Saved data entries:
▬▬▬▬▬▬▬▬▬▬
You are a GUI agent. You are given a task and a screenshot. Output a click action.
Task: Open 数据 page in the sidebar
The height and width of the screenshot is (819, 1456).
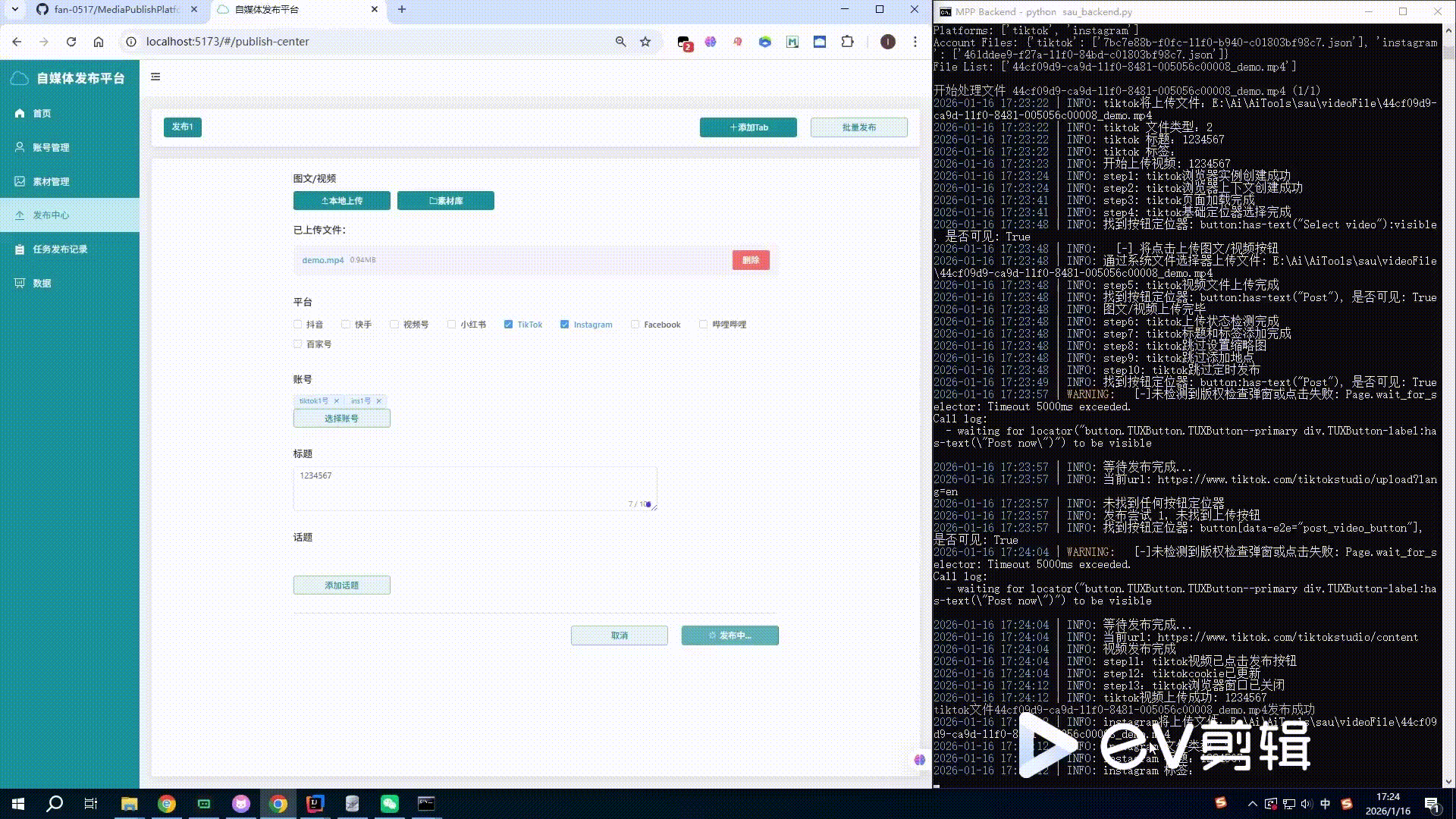[42, 283]
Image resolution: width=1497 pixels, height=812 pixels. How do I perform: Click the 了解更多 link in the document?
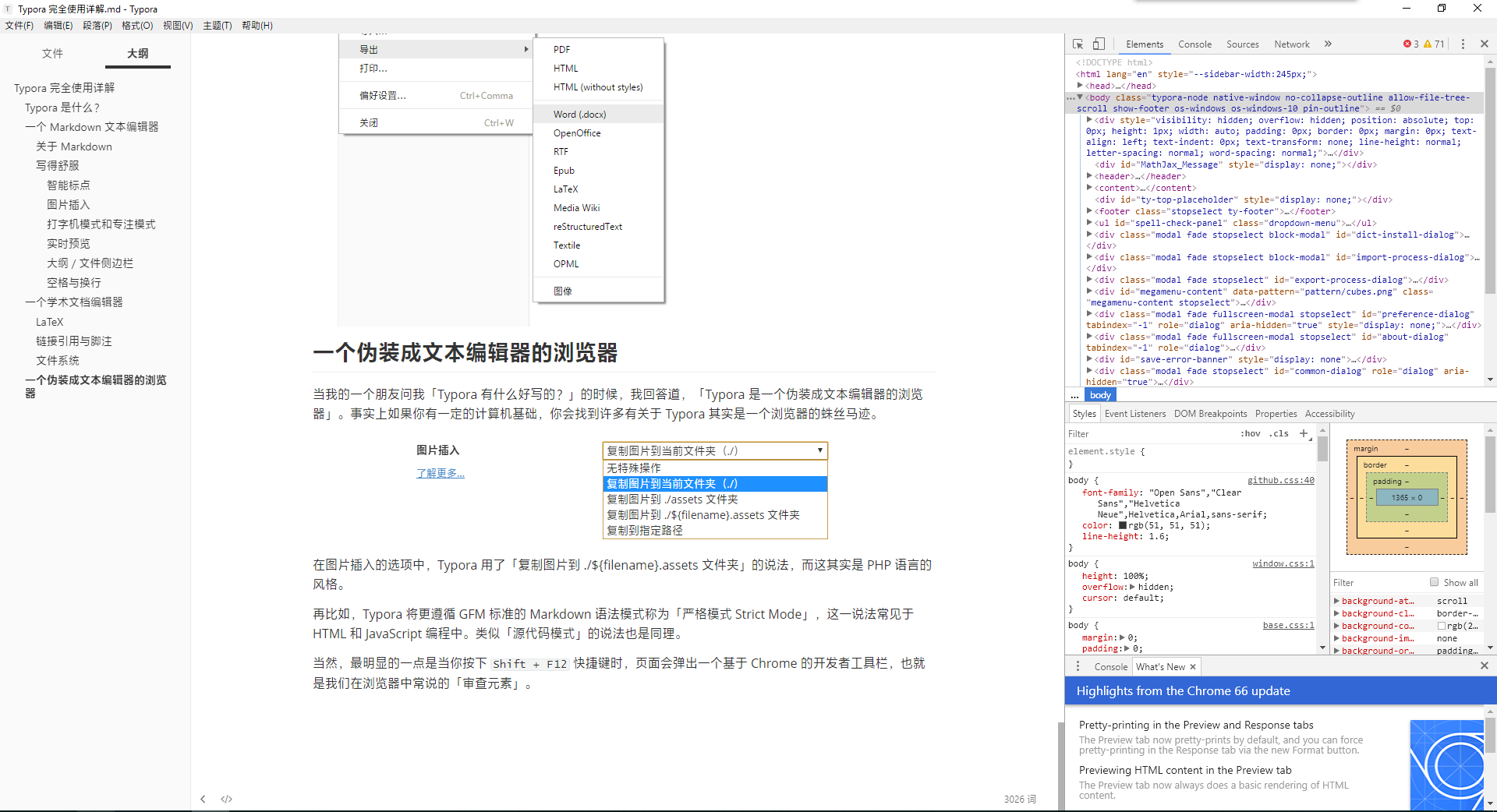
▬▬▬▬▬▬▬▬▬▬
Task item | All the lines above are to be given again exactly as they read, with the pictures removed.

Answer section |
You are a GUI agent. You are given a task and a screenshot. Output a click action.
Task: Open 数据 page in the sidebar
The height and width of the screenshot is (819, 1456).
[42, 283]
Image resolution: width=1497 pixels, height=812 pixels. How do I perform: Click the 了解更多 link in the document?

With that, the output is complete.